For many years I have believed that the benzodiazepines (diazepam, lorazepam, alprozolam, clonazepam etc.) are a much maligned and poorly understood family of drugs. This misunderstanding includes doctors, patients, and the government. My conclusion is based on many contacts with other doctors, many articles in the medical literature, and the thinking behind federal government's decision to exclude them as a benefit under Part D of Medicare. That last has been changed and they are now included as a benefit of Part D.
The misunderstanding has been perpetuated by a recent article in JAMA Psychiatry by Moore and colleagues. They questioned their clinical usefullness, emphasized their addictive potential, and suggested much tighter control of their usage. They demonstrated complete tunnel vision because they failed to take into account the issues set out in the following paragraphs.
All benzodiazepines have four actions. Those are: anti-anxiety, antispasmotic, anticonvulsant, and soporific (sleeper). They are also useful in a variety of medical procedures and as a tool in alcohol withdrawal. The indication found in the PDR or in online sites reflects a marketing decision by the manufacturing drug company. The manufacturing company decides to study a drug for a particular purpose and if the studies confirm its effectiveness and safety in the eyes of the FDA, then the FDA allows the company to promote the drug to the medical community for that purpose. The drug can be used for other purposes but it cannot be promoted for those other purposes. A good example of this is the study of clonazepam as an anti-convulsant for which it received an approval. The vast majority of its usage however is as an anti-anxiety agent. The company did this because it already had diazepam (Valium) which was a massive product in the anti-anxiety space and it did not want to introduce a competing product.
Benzodiazepines are an effective pharmacological treatment for anxiety disorders. Offidani et.al. published a meta-analysis of studies comparing benzodiazepines and antidepressants in Psychotherapy and Psychosomatics. The benzodiazepines showed superior efficacy and a more benign side effect profile. Furthermore, the discontinuation rate is much higher with the antidepressants.

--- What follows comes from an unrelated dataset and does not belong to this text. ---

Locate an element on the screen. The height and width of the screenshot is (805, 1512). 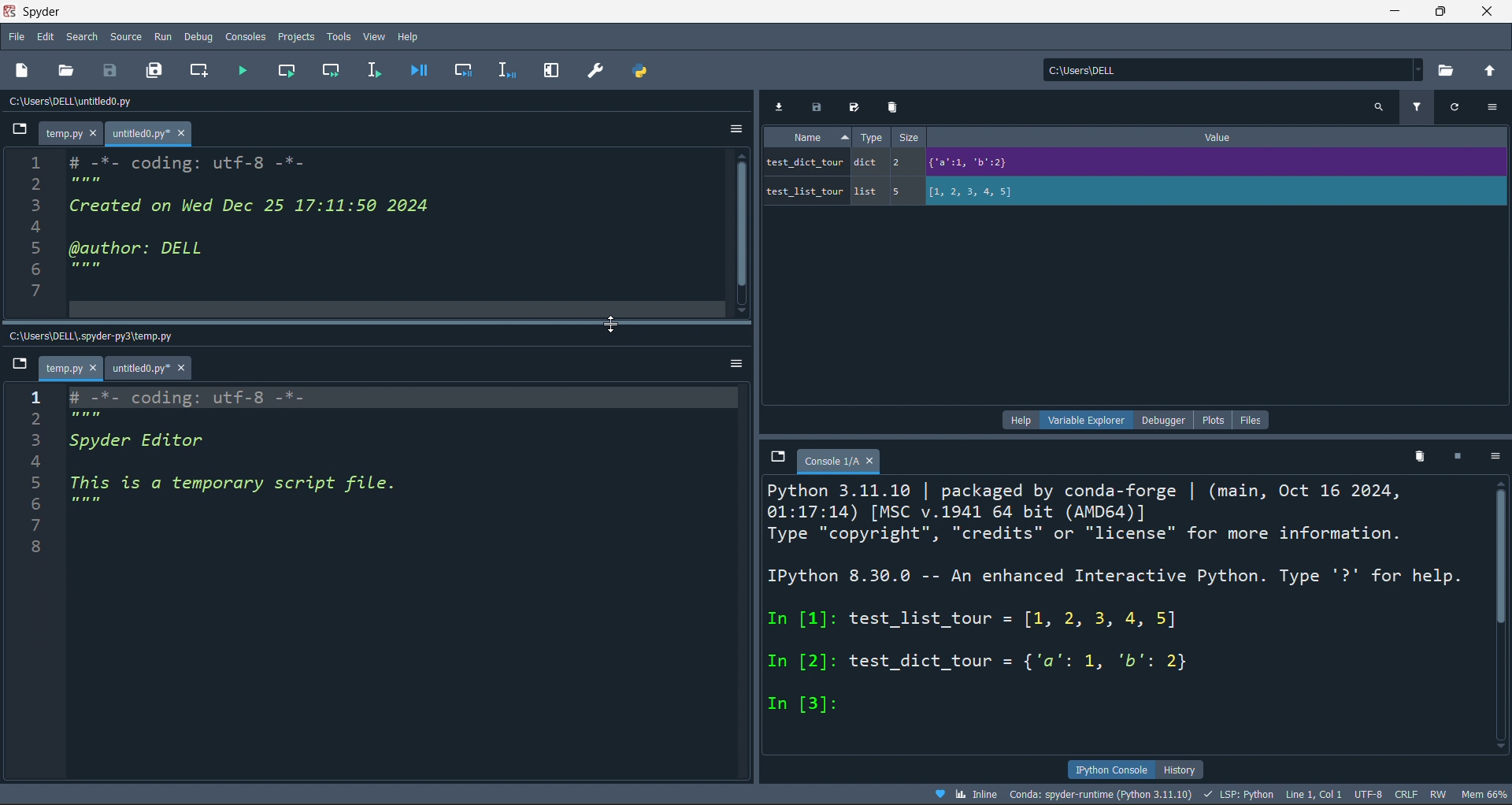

Moore et. al. and the majority of the medical community are over-focused on dependency, addiction, toxicity, abuse, tolerance, and withdrawal syndromes. I have found that the rate of abuse is relatively low provided that the drugs are not given to alcoholics or individuals without anxiety disorders. People with anxiety disorders do not get addicted if the drugs are used properly. Antidepressants sometimes have very prominent withdrawal syndromes which can last weeks and are very uncomfortable. With regard to tolerance, this can definitely become an issue especially if these agents are need for a long period. There are a variety of strategies to prolong their clinical effect without raising the dose beyond acceptable limits. Contrary to popular opinion, these agents can be used for long periods with proper management and caution.

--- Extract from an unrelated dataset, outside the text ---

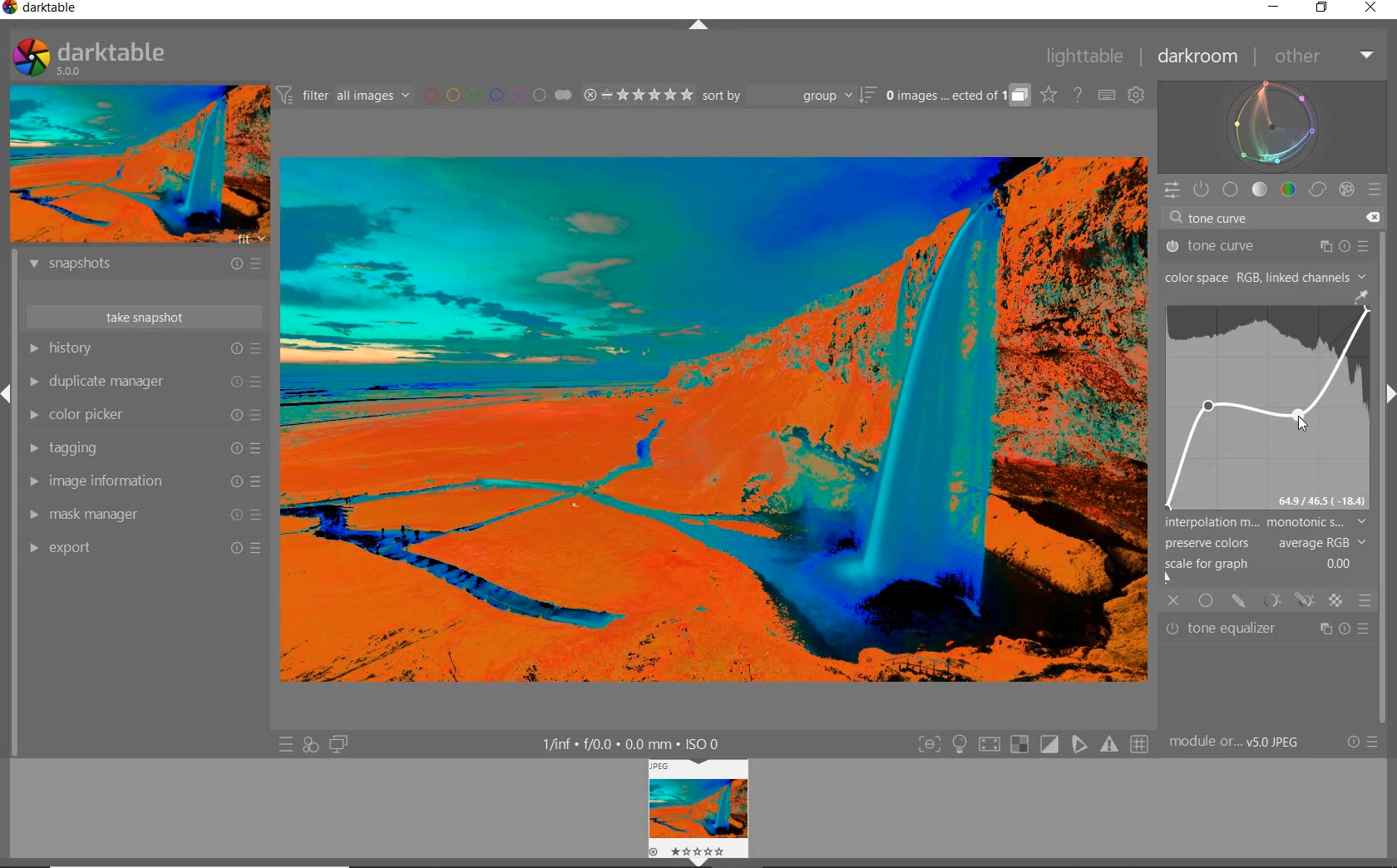 Image resolution: width=1397 pixels, height=868 pixels. I want to click on preset, so click(1376, 187).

Some other oft expressed concerns include falls in the elderly, auto accidents, dementia, confusion, memory problems. While there is some merit in these concerns, if we compare these possible adverse events with those of the antidepressants and antipsychotics, the benzodiazepines look relatively better and less problematic in the long run. On the positive side of the ledger, these drugs enable individuals to relax, reduce anxiety, facilitate sleep and thus provide a better environment to work on longer term solutions to underlying problems.